Yet China continues to block Taiwan’s membership in the WHO, the
international organization best placed to track the spread of H7N9.
Nor
is Taiwan permitted to ratify the United Nations Convention on the Law of the
Sea (UNCLOS), although Taipei voluntarily adheres to UNCLOS guidelines. In May, a Taiwanese fisherman was shot to
death by a Filipino coastguard vessel in waters that both Taiwan and the Philippines
claim as their exclusive economic zone.
For several weeks tensions between these two US friends soared to
dangerous levels; Taiwan slapped sanctions on Manila and conducted naval
exercises in the contested waters, while hackers on both sides launched cyber
attacks on the other. Formal Taiwanese
membership in UNCLOS might not have prevented the fisherman’s death, but it
almost certainly would have provided diplomatic and legal mechanisms to defuse
the situation before it assumed crisis proportions.
In
like fashion, Taiwan is barred from the International Civil Aviation
Organization, even as an observer, even though 40 million travelers each year
pass through air space monitored by Taiwan’s civil aviation trafficking
authorities.
Even
on trade, Taiwan is relegated to the sidelines.

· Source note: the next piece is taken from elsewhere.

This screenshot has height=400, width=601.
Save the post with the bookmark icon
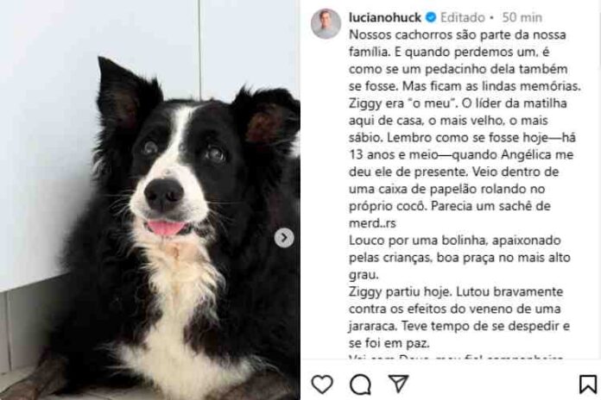(x=587, y=384)
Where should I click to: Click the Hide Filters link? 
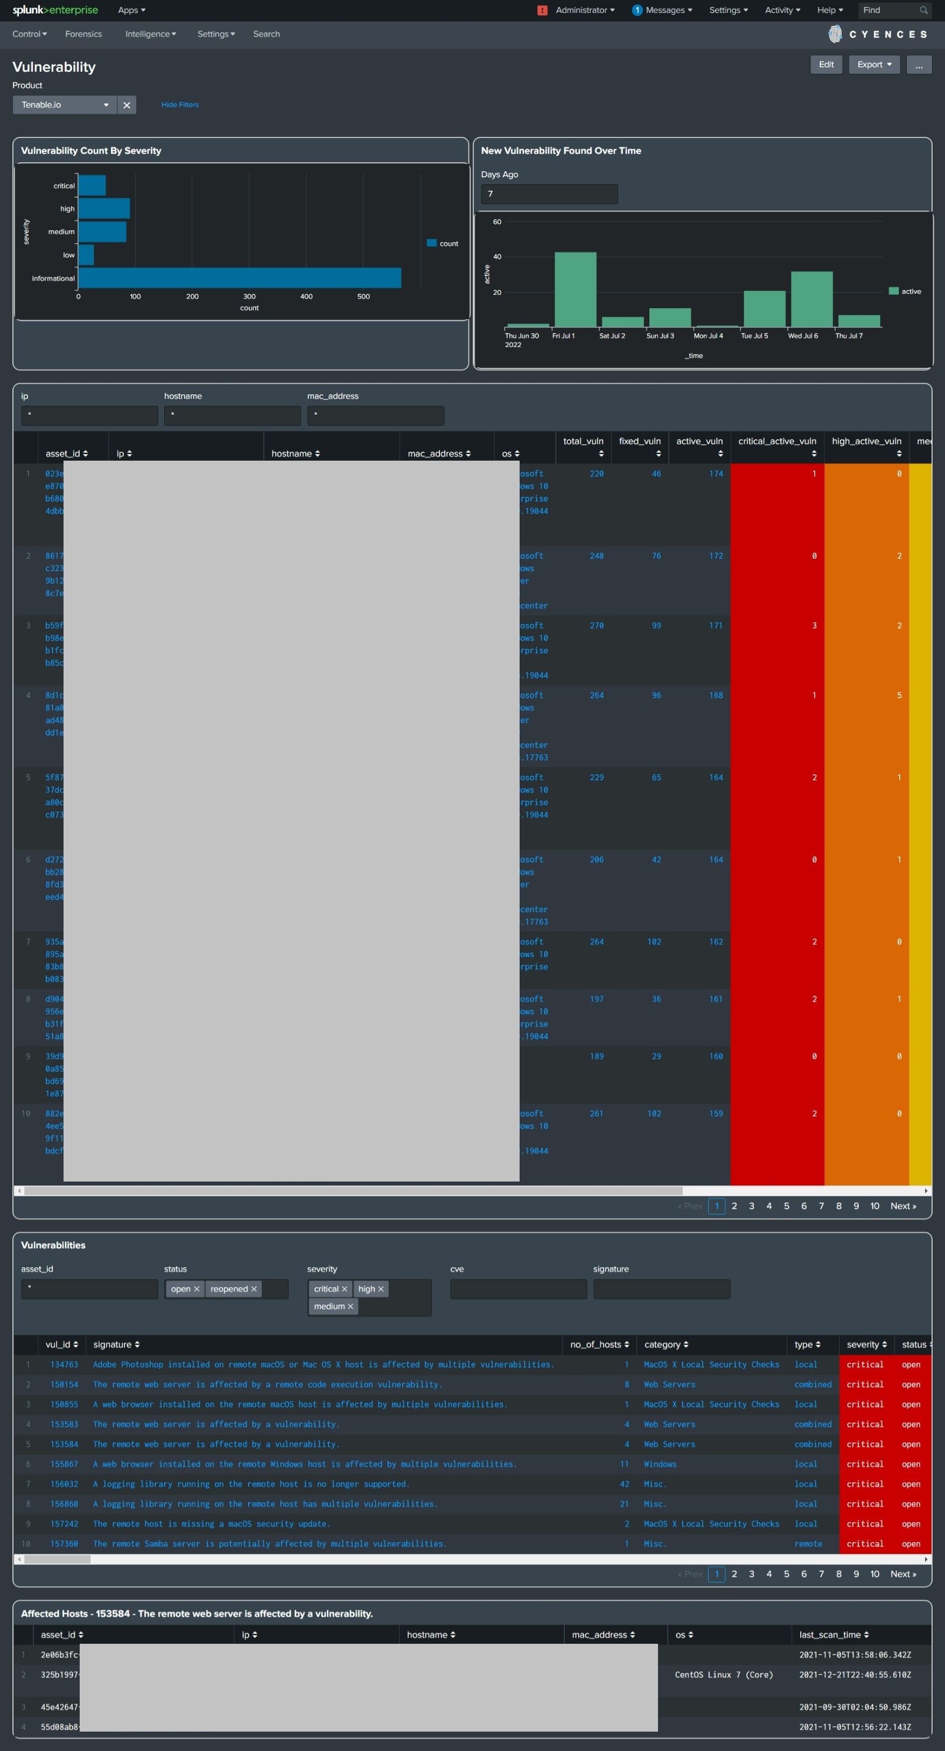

While the United States and Taiwan enjoy robust bilateral trade
relations, amounting to $85 billion in goods and services in 2011, the Obama
administration has displayed no interest in having Taiwan join the negotiations
on the Trans-Pacific Partnership, the signature economic component of the
administration’s rebalance. More
broadly, Taiwan’s place in the rebalance remains undefined.
US
presidents from Nixon to Obama have found compelling reasons of “realpolitik” to
court China, even when doing so has meant disadvantaging our friends on
Taiwan. In recent years such reasoning
has been based upon the belief that the future of the 21st century may well be determined by
the nature of the bilateral US-China relationship, which is now and will be for
the foreseeable future a rocky one.
Facing
these obstacles, Taiwan must seize opportunities where it can. This it does not always easy to do. I recently participated
in an overseas meeting of think tanks from more than 20 Asian countries. Several Taiwanese think tanks were invited to
attend but never responded to the invitations.
Undoubtedly complex political calculations lay behind the decision not
to participate. Yet, one can’t help
considering this a missed opportunity.
Xi
Jinping has spoken cryptically of the need for “a new type of great-power
relationship” governing ties between China and the United States. Analysts hoped that the Chinese leader would
fill in the blanks on what he has in mind during his recent meeting with
Obama. Whatever greater understanding
emerged from Sunnylands, however, gauging Chinese intentions and the sweep of
Beijing’s ambitions remains very much a work in progress.
But
several things seem certain. The United
States is closely linked to Taiwan by political and strategic considerations,
economic interest, family ties, and a common allegiance to political freedom
and individual dignity. Americans justly
applaud the remarkable economic and political transformation that has, in a
single generation, produced an economic miracle and a beacon of democracy in
Taiwan.
In
its quite proper desire to create a workable long-term relationship with the
rising power in Beijing, Washington, like Sherlock Holmes, must be mindful that
even a dog that doesn’t bark may still have much of importance to tell us. In pursuit of new partners on the
international scene, we must not forget old friends.